▸ **Texte proposé**
↓
EXAMEN
DES ARTICLES
DU PROJET DE LOI ORGANIQUE
TITRE PREMIER
DE
L'AUTONOMIE
Le titre premier comprend les six premiers articles et fixe les éléments fondateurs de l'autonomie de la Polynésie française. Le même intitulé (titre premier - De l'autonomie) couvre dans le statut de 1996 les articles 5 à 7 et porte sur le partage respectif des compétences entre le territoire et l'Etat.
La nouvelle présentation permet d'affirmer d'emblée que la Polynésie française se range dans la catégorie des collectivités d'outre-mer visées à l'article 74 de la Constitution, dotées de l'autonomie et qui bénéficient à ce titre du degré le plus élevé de compétences.
Article premier
Caractères généraux de la
Polynésie française
Comme dans les lois statutaires précédentes, l'article premier définit les caractères généraux de la Polynésie française : son territoire, son statut au sein de la République, son mode de gouvernement, son autonomie et ses spécificités.
↑
▸ **Consigne**
Répondez à ces questions sur l'extrait consacré à l'autonomie de la Polynésie française :
(a) Quels articles le titre premier du projet comprend-il ?
(b) Quels articles l'intitulé « De l'autonomie » couvre-t-il dans le statut de 1996 ?
(c) À quel article de la Constitution renvoie la catégorie des collectivités d'outre-mer où se range la Polynésie française ?
Les lignes n'interviennent en rien dans cet exercice.

▸ **Extrait des données**
↓
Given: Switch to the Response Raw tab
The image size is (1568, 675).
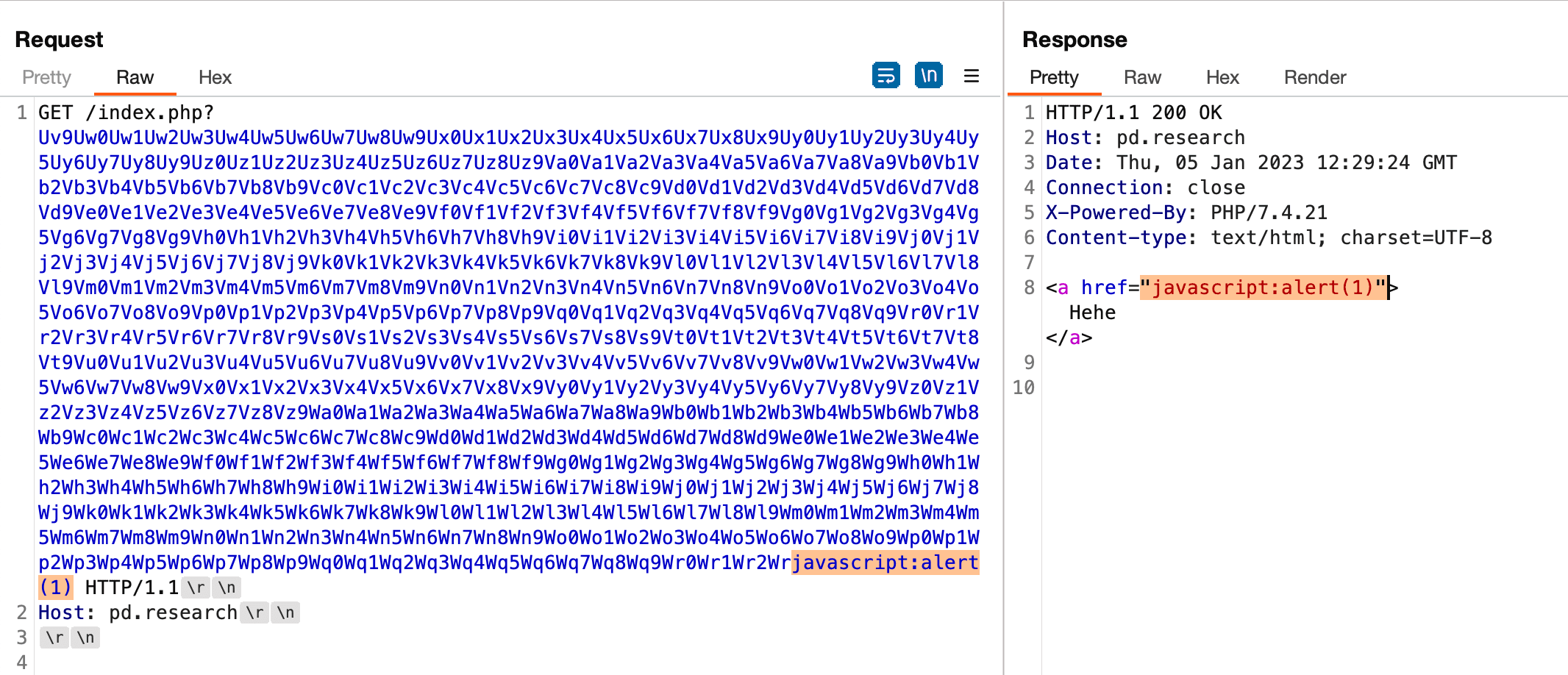Looking at the screenshot, I should (x=1142, y=77).
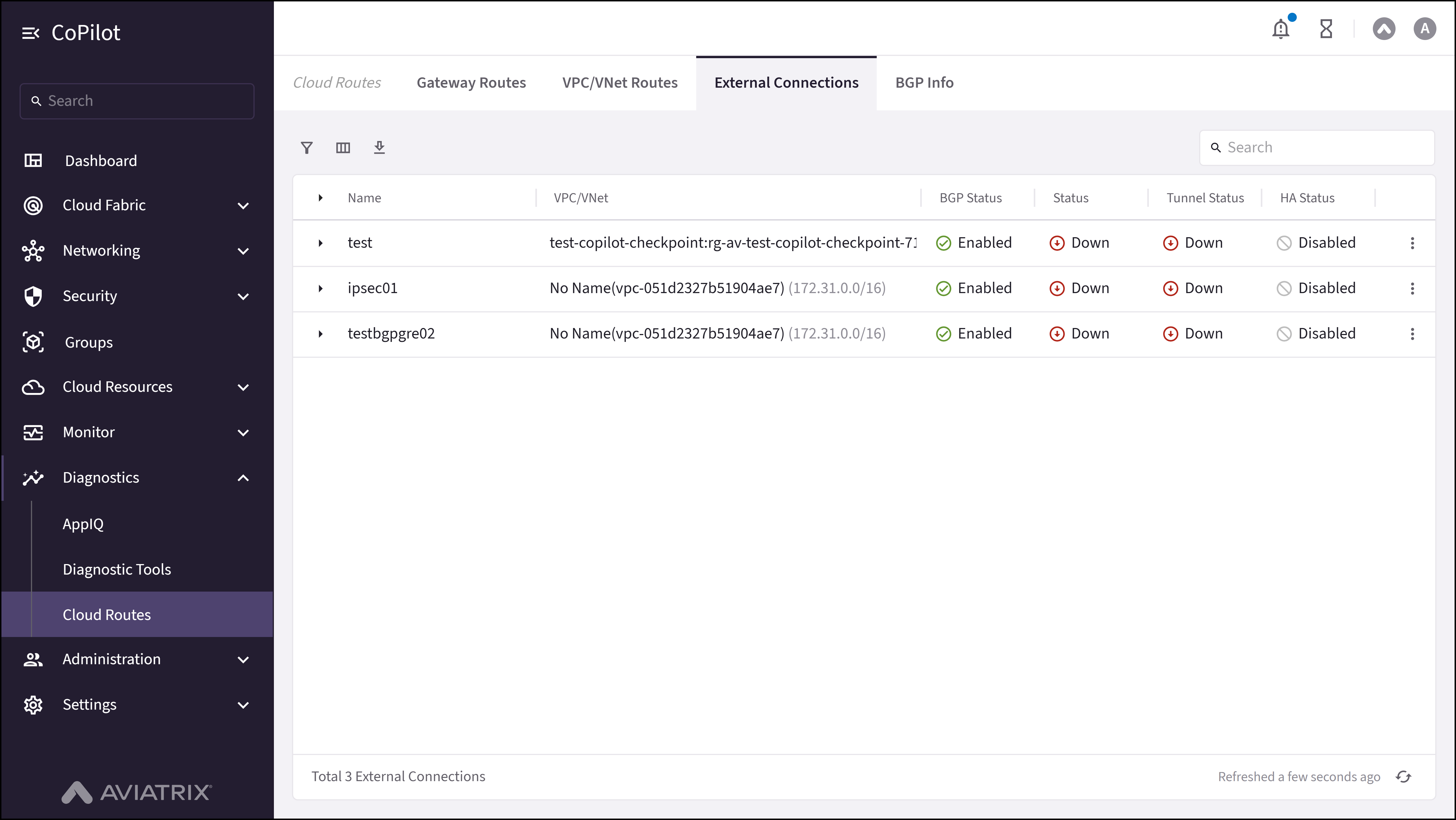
↑
▸ **Réponse attendue**
(a) Les six premiers articles.
(b) Les articles 5 à 7.
(c) L'article 74.